Place the corn syrup and water in a small kitchen-dedicated spray bottle; shake the bottle well to incorporate. Lightly mist the cake’s sides with the mixture and refrigerate 10 minutes.
Pour the Nerds candy onto a large baking sheet. Remove the cake from the refrigerator and roll the cake’s sides in the candy. Place one hand on the bottom cake board and the other on the top of the frosted cake and quickly roll, picking up the cake this way to re-roll. Shake the pan to redistribute the candy across the pan and roll again. Allow the weight of the cake to naturally pick up the candy. The cake should be mostly covered with the candy when you turn it upright. If you see bare spots, pat Nerds candy onto the areas with your hands.

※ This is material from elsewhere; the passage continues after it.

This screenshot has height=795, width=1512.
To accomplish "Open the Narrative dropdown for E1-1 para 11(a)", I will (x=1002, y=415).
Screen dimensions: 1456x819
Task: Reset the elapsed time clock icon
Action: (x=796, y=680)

Use the reserved bag of frosting to pipe tall swirls of buttercream on top of the entire cake; immediately sprinkle with more candy (about 2 tablespoons).
Edible propeller beanie
Using an art brush, coat one of the half sphere cavities with the melted chocolate; freeze for 5 minutes. Re-coat the cavity with more chocolate to make it sturdy; freeze again until solid. Turn the half sphere out onto a work surface. Heat a metal cocktail pick on with a chef’s torch (or on the stove eye) for a few seconds, then use it to melt a hole in the top center of the chocolate dome. Lightly mist the dome with the corn syrup spray; let set 1 minute.
Roll out the kneaded fondant to 1/4-inch thickness and drape over the dome. Smooth evenly to fit around the semicircle, then use a small knife to cut round the bottom edge. Use a toothpick to poke a hole in the top center of the dome where the chocolate was pierced.
Place a little of each pink, orange, and yellow gel food colors in small condiment cups. Add drops of vodka to thin. Using a paint brush, paint 1/3 of the beanie with the pink gel food color (see images for design). Pat with the textured paper towel. Repeat the process using the orange and yellow food colors. Let stand until dry, about 25 minutes.
Meanwhile, cut a small 3-inch propeller using scissors from a piece of green craft paper. Punch a hole in the center using a metal cocktail pick or an X-Acto knife.
Press the bamboo skewer slightly off center in the top of the cake with the blunt side exposed. Gently balance the beanie on top of the skewer. Place a beaded toothpick in the top center hole of the beanie, so that the bead sits on top of the hat. Thread the propeller on top and give it a test spin. If the hole isn’t big enough for it to spin, widen it slightly.
Store cake in the refrigerator for longevity. Bring it to room temperature before serving.
One slice of cake is a generous portion. Consider cutting one slice at the center yellow layer to create two pieces of cake from just one slice.